ASK THE AWAKENED : 33




A.B.C. 3: The Buddha's Formula in Relative Reality


It may be possible to understand the Buddha's formula more readily by means of an example based on phenomenal existence.

Take any object - say a jug - and let it represent, be a symbol for, reality. If you then photograph it you have a negative representation of it in two dimensions, composed merely of light and shade. The positive reproduction of that symbol reverses the light and shade, and reveals an image which we can recognise as that of what we know as a jug. An animal, unable to form concepts, cannot normally recognise the object, but sees only light and shade.

That, in fact, is the Buddha's formula, in reverse. The positive image is that which appears to be in phenomenal existence. The negative image is the background of that, its relative reality from which it derives, that which precedes it and without which it cannot be.

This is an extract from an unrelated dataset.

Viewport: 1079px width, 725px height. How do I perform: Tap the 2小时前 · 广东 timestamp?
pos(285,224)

But both are just two-dimensional images composed of light and shade, quite illusory, unrecognisable except by beings who use concepts - just representations of the jug-reality whose existence is in a further dimension.

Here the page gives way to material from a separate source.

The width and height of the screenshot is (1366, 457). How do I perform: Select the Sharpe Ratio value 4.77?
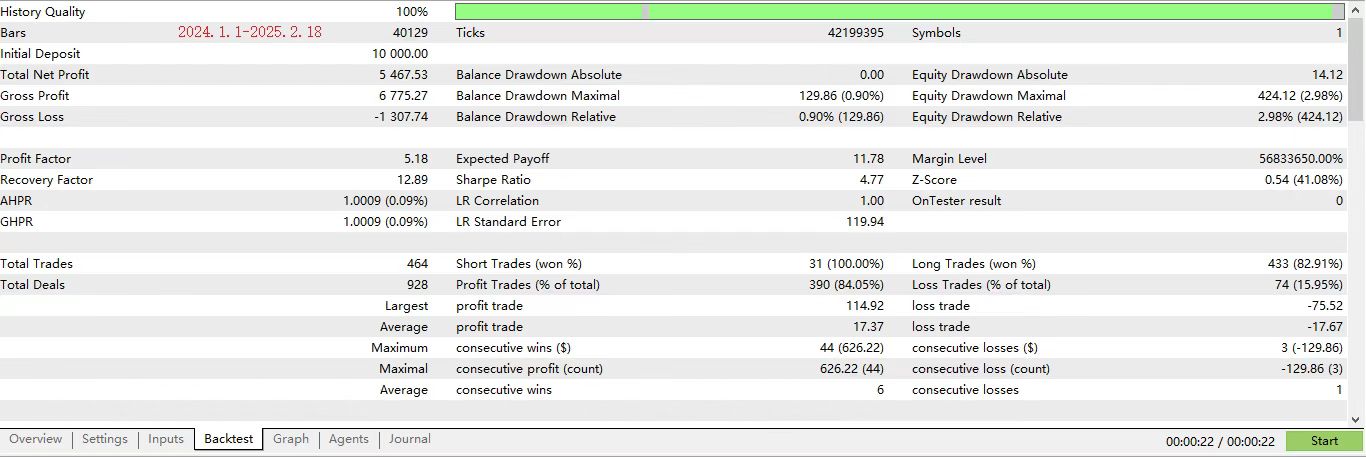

So you have the formula exactly: it is (as an appearance); it is not (is a negative): therefore that which is represented (and is real) alone is.

Note 1: We notice in passing that this example reveals clearly the three degrees of perception available to man: perception of 'reality', known only to the awakened; perception of 'relative reality', the objective world known to us; perception of images and symbols by means of conceptualisation. The first is real; the second is a representation of the real; the third is imaginary. The Buddha's formula treats of the two first forms of perception; our example is applied to the two latter.

Note 2: The photographic apparatus represents the sensorial apparatus by means of which we interpret, or create, the apparent world which surrounds us.